Para evitar a majoração da razão fatal, ensina a aritmética, é preciso quitar a diferença entre o crescimento do numerador (dívida) e denominador (PIB nominal). Esse cometimento exige que a arrecadação do governo supere suas despesas em montante proporcional ao serviço da dívida (superávit primário). Caso o crescimento nominal da economia fosse de 5%, por hipótese, seria necessário um superávit primário de 3,89% para a manutenção da relação dívida/PIB.
Em outubro o governo divulgou previsão de déficit primário de 51,8 bilhões de reais, sem considerar a dívida de 57 bilhões com os bancos públicos e o FGTS, as chamadas pedaladas fiscais. Dado que o PIB dos 12 meses anteriores a setembro de 2015 foi de 5,740 trilhões, o resultado primário será em torno de -0,9% do PIB.
A esse déficit primário se junta o efeito dos juros sobre a dívida pública, indicando um acréscimo do estoque da dívida próximo a 10% do PIB em 2015. As previsões para 2016 apontam para uma dívida bruta superior a 70%. Mantida a taxa de juros básica em 14,25%, será necessário um esforço fiscal próximo a 600 bilhões de reais, apenas para quitar o serviço da dívida.
Caso a inflação esteja próxima do teto da meta em 2016 e as previsões de recessão de 1% se confirmem, a expansão do PIB nominal será da ordem de 5%. Em tais circunstâncias, em grandes números, com a dívida bruta a alcançar o valor de 4 trilhões e os juros a incrementar o estoque da dívida em 10% do PIB, será necessário um esforço fiscal de 5% do PIB para garantir que dívida bruta e PIB nominal cresçam à mesma velocidade. Proeza a ser alcançada em uma situação de queda da receita fiscal.

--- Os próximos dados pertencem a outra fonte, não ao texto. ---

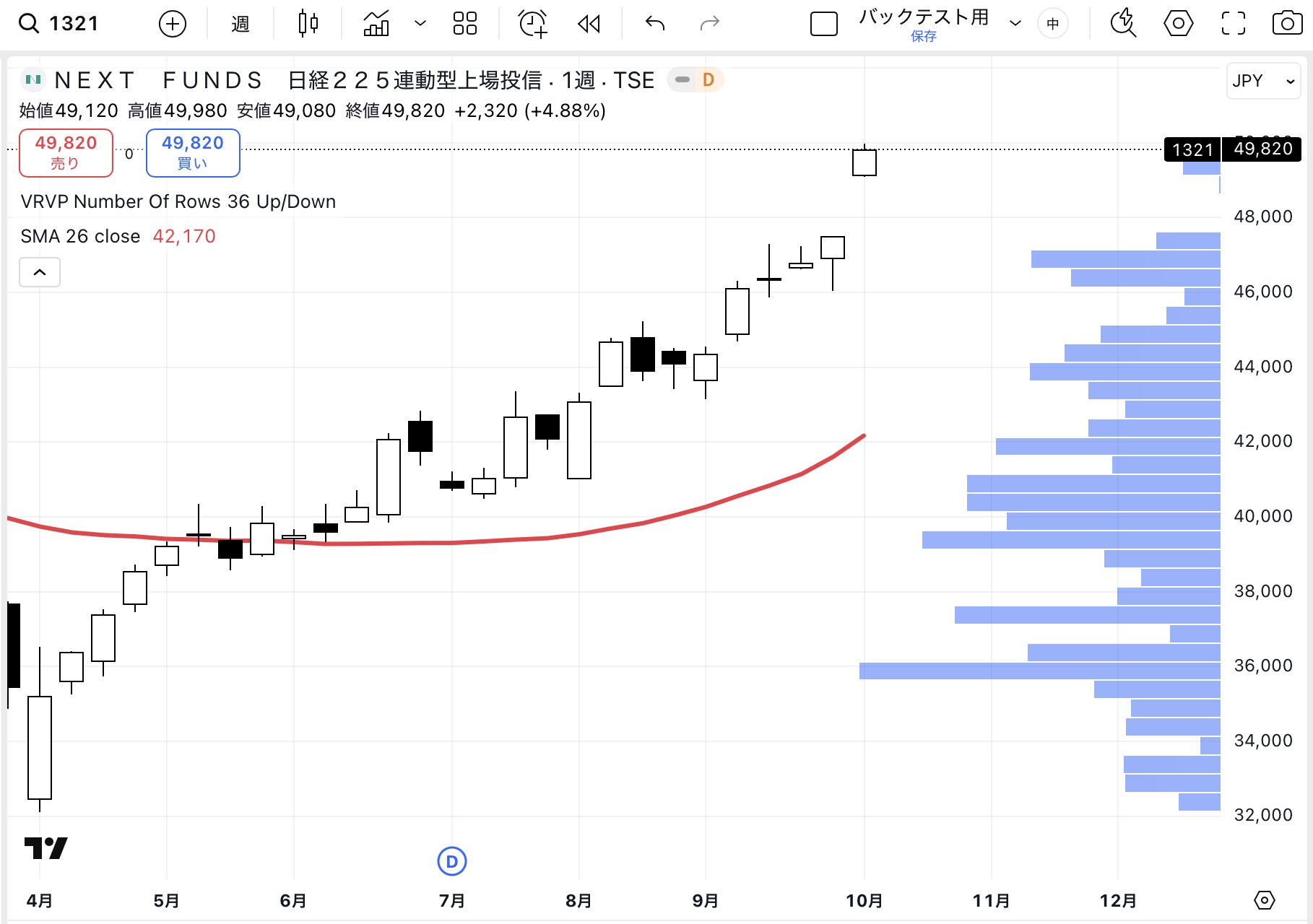Take a chart snapshot with camera
1313x924 pixels.
tap(1286, 24)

Ainda que a retração econômica não se confirme ou que a inflação implícita financie parte da majoração do PIB nominal, o irrealismo do resultado primário sugerido é de tal monta que o esforço da política fiscal será insuficiente para evitar uma trajetória exponencial da relação dívida/PIB.

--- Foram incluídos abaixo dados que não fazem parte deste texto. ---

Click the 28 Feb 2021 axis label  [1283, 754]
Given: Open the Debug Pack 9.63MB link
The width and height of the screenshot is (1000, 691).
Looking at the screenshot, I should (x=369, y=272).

Curiosamente, em 4 de novembro, pouco mais de três meses após a veiculação do supracitado relatório, o autor publica um peculiar raciocínio que nega a relação de causalidade entre a evolução dos juros e da relação dívida/PIB. Apesar de inicialmente reconhecer as despesas com juros nominais de 510 bilhões de reais (outubro de 2014 a setembro de 2015), o especialista propõe deduções: a exclusão das perdas derivadas da intervenção do BC no mercado de câmbio futuro (swap) e o desconto da inflação sobre os juros nominais.
Deflacionar exclusivamente parte do resultado nominal, especificamente os juros, e estabelecer a comparação com as demais despesas e com o próprio PIB em valores nominais tem o propósito de (des)informar os incautos pagadores de impostos e agradar aos clientes que engordam sua contas bancárias com os juros da dívida pública.
Para justificar o truque, o especialista recorre ao conceito de resultado operacional, utilizado nos anos 80, período de alta inflação, e abandonado em 2009 por sua inadequação como medida do déficit nas inflações moderadas. Isso tudo para maquiar o papel dos juros na evolução da razão dívida/PIB (nominal), que saiu de 53% no fim de 2013 e atingiu 66% ainda em setembro de 2015. Nesse mesmo período a taxa básica de juros foi majorada em 96,55% (de 7,25% para 14,25%). “Fenómeno”, diriam nossos vizinhos argentinos.
Pedimos licença a Immanuel Kant para tomar de empréstimo, sem juros e nenhuma indexação, um excerto do celebrado O Que É o Iluminismo?: Dogmas e fórmulas, instrumentos mecânicos do uso racional, ou antes, do mau uso dos seus dons naturais são os grilhões de uma minoridade perpétua.
Apesar do ceticismo dos economistas contemporâneos e até mesmo dos extemporâneos quanto à pertinência de ideias do século XVIII, a passagem kantiana é um alerta destinado a prevenir os riscos de se enclausurar a razão nos grilhões do formalismo basbaque, contorcionismos para chegar à conclusão de que a conta de juros é de apenas 70 bilhões de reais (1,2% do PIB). A economia torna-se a filha bastarda do Iluminismo.